When I woke around 4 in the morning, we were almost at the cabin. It had snowed a great deal on the way, and the unfamiliar terrain was even more ghostly white in the headlights of the car than usual for driving in a rural place, where your headlights are the sole illumination on the road. We pulled into a long driveway and parked and all rolled and tumbled out of our vehicles, tired and ready to sleep in a real bed.

Don had given us all the rundown long before we arrived: the cabin had plumbing, but you couldn’t really use it in winter because the pipes might freeze. If you wanted to use the toilet, you had to get water from Lake Michigan (which was right in front of the cabin) to pour down the bowl. Lake Michigan was frozen, so until Don took a heavy pick out and opened a hole the next day, we would have to use the woods as our toilet.

As we arrived that night, though, someone—I don’t know who—realized they really needed to go. The two stops earlier in the trip were not enough; there was no waiting till morning for water or a toilet. The woods were dark and far away; there was, evidently nothing for it: the time was now, and the place was here.

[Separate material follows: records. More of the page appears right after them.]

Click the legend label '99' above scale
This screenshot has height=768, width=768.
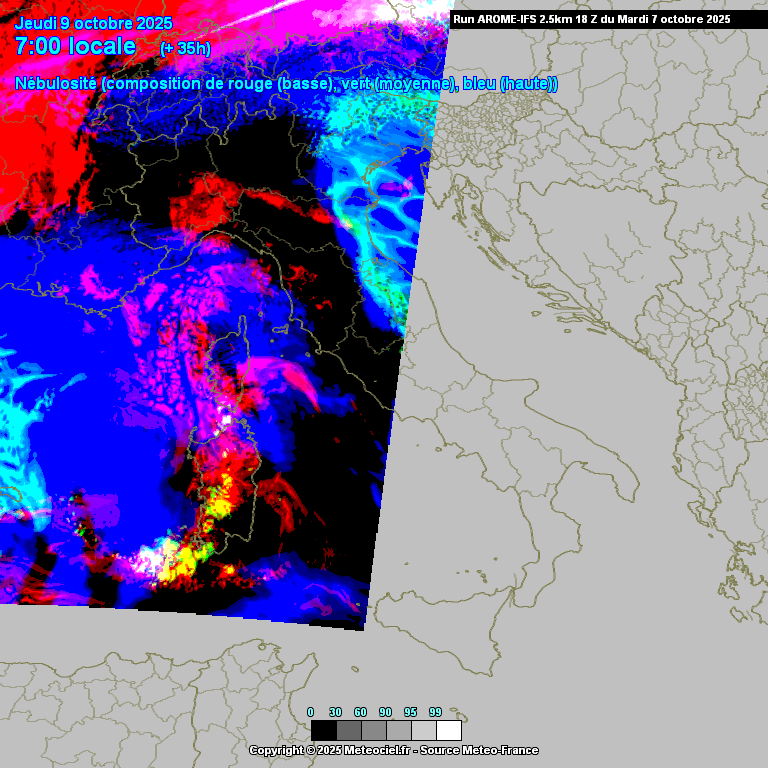click(435, 712)
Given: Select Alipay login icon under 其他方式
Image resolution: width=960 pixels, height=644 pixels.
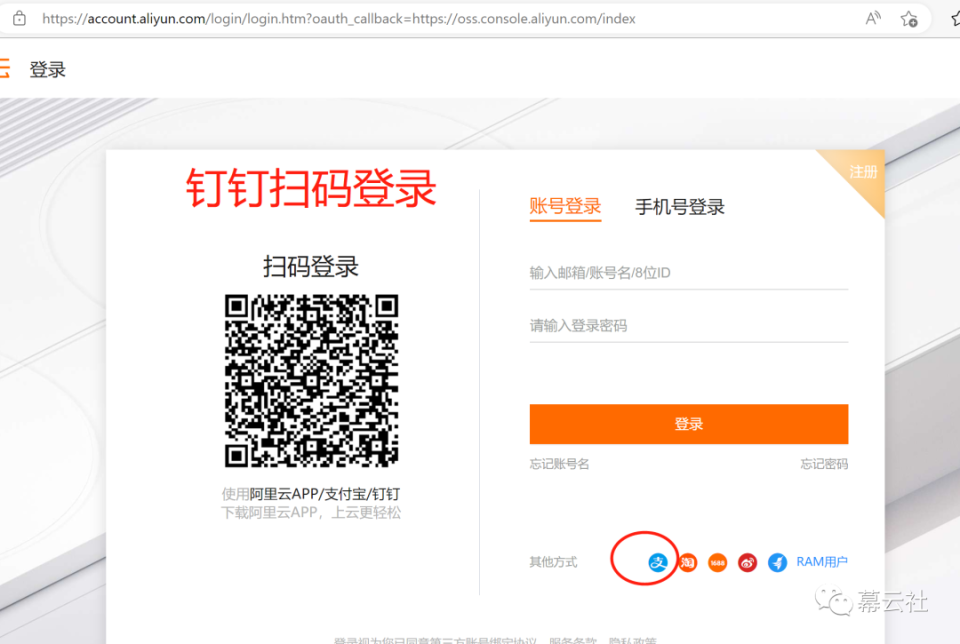Looking at the screenshot, I should 657,560.
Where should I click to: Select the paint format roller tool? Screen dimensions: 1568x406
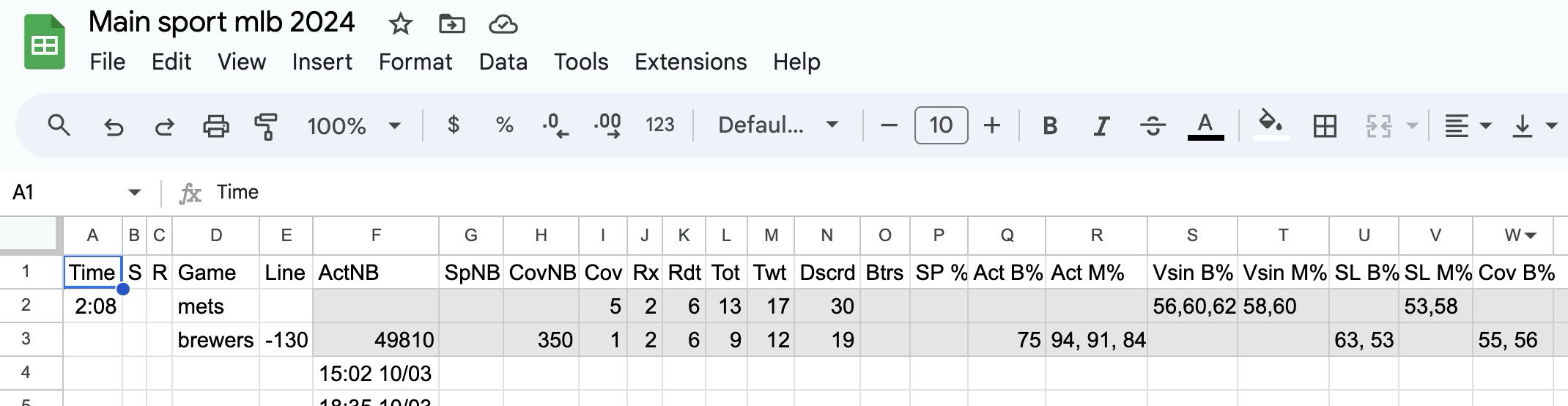point(265,126)
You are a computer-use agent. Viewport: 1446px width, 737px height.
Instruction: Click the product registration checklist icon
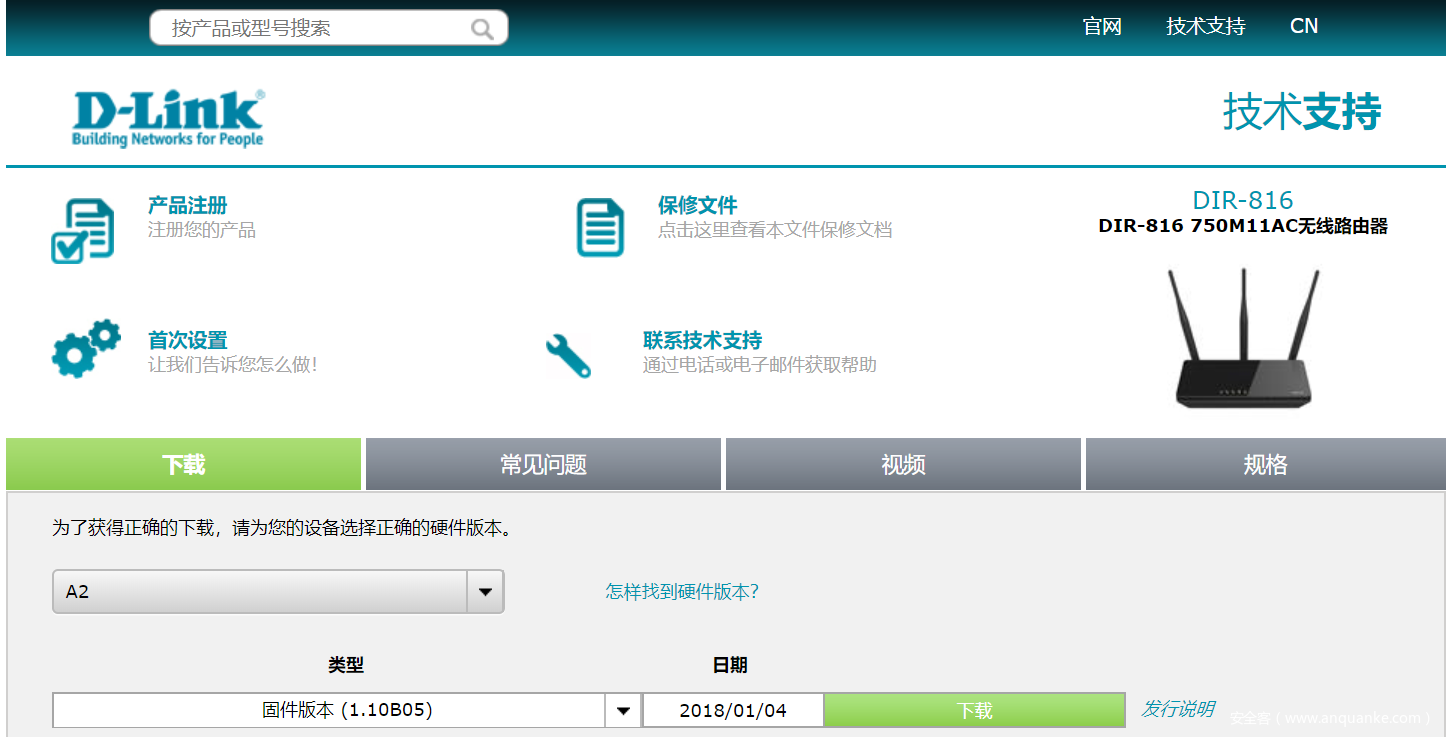[x=82, y=231]
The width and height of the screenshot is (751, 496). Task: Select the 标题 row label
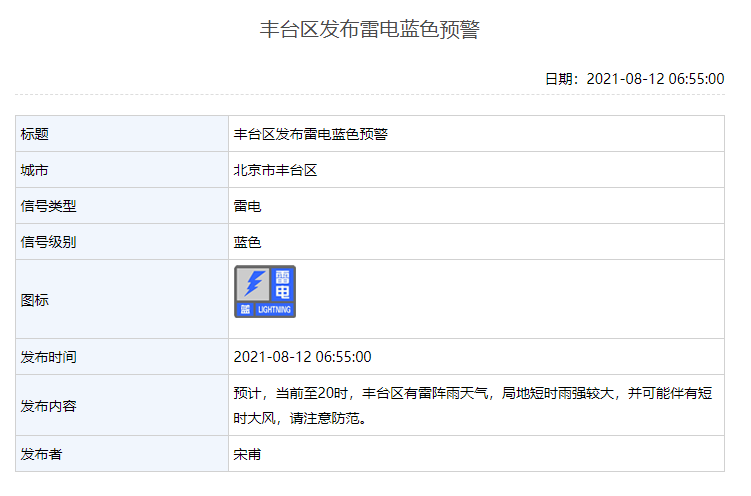pyautogui.click(x=35, y=134)
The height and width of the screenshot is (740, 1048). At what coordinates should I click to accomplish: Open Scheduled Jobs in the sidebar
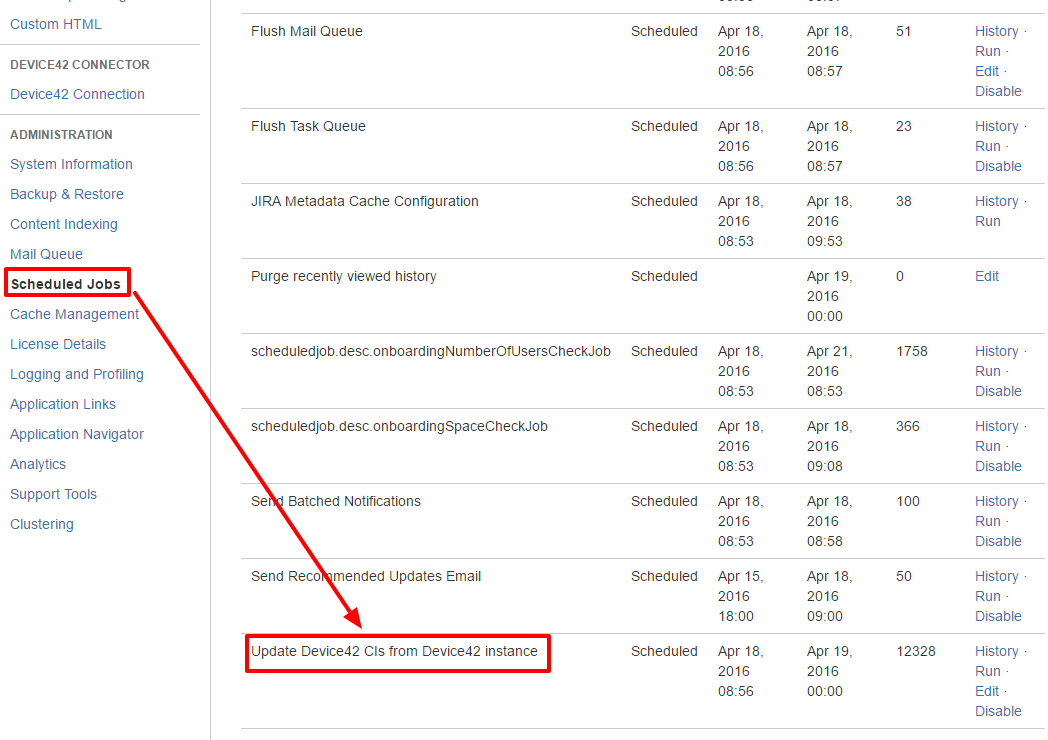tap(66, 284)
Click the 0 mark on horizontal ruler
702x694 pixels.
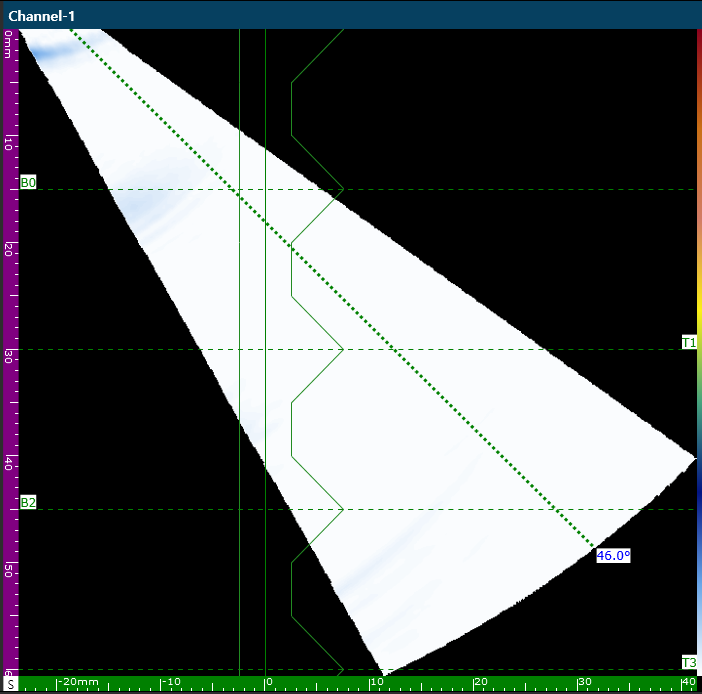coord(269,681)
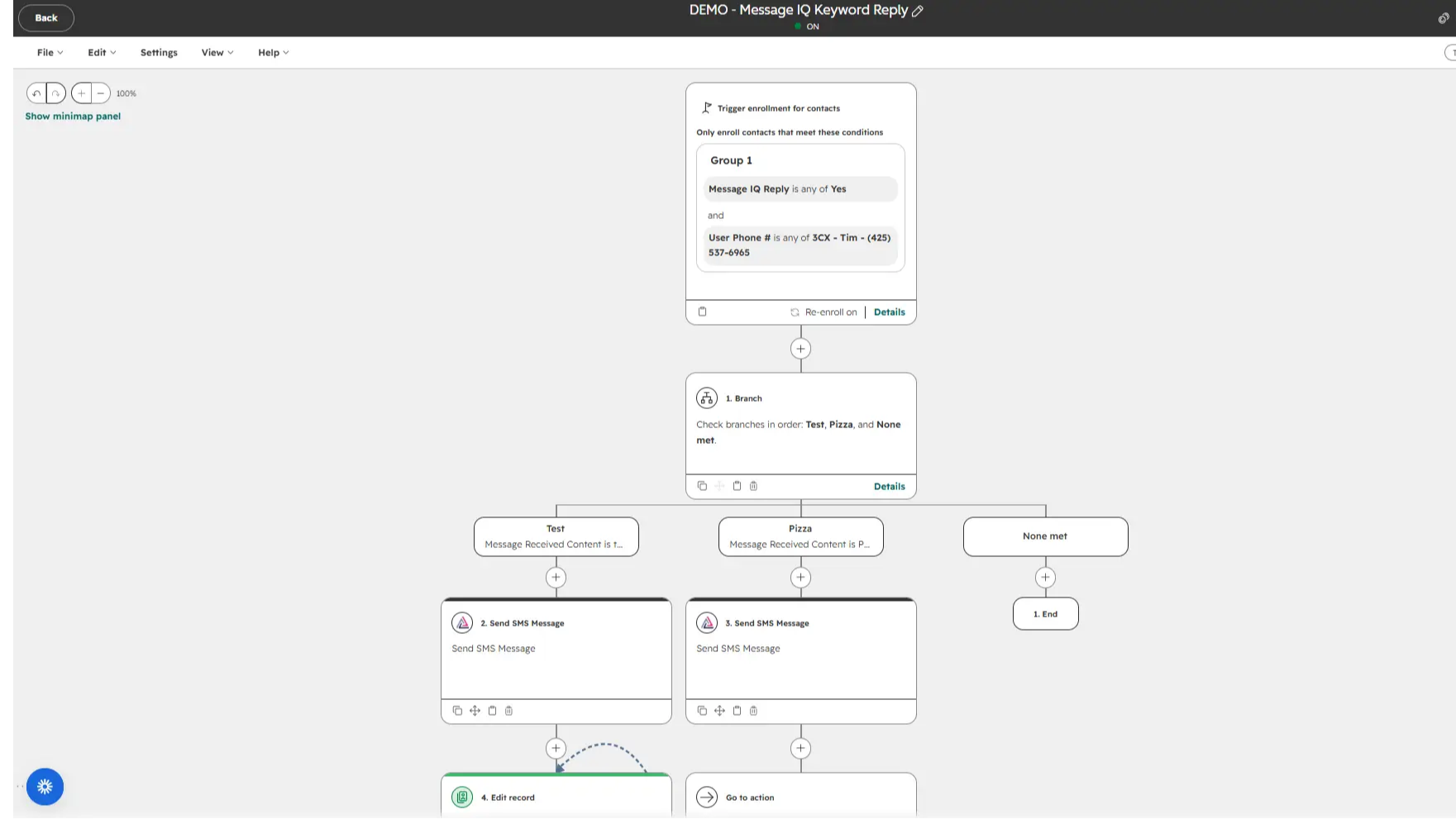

The next morning we all rose for breakfast and conversation. And as we left the cabin to walk around the lakefront and through the snow, we saw, right next to the door, a giant—seriously enormous—yellow pee stain on the snow. Not in the woods. Not a few yards away. Just, right there, by the door. And every time anyone wanted to leave or enter the cabin for any business at all, they saw it, and thought about who could have put it there. To my knowledge, no one has ever confessed to it.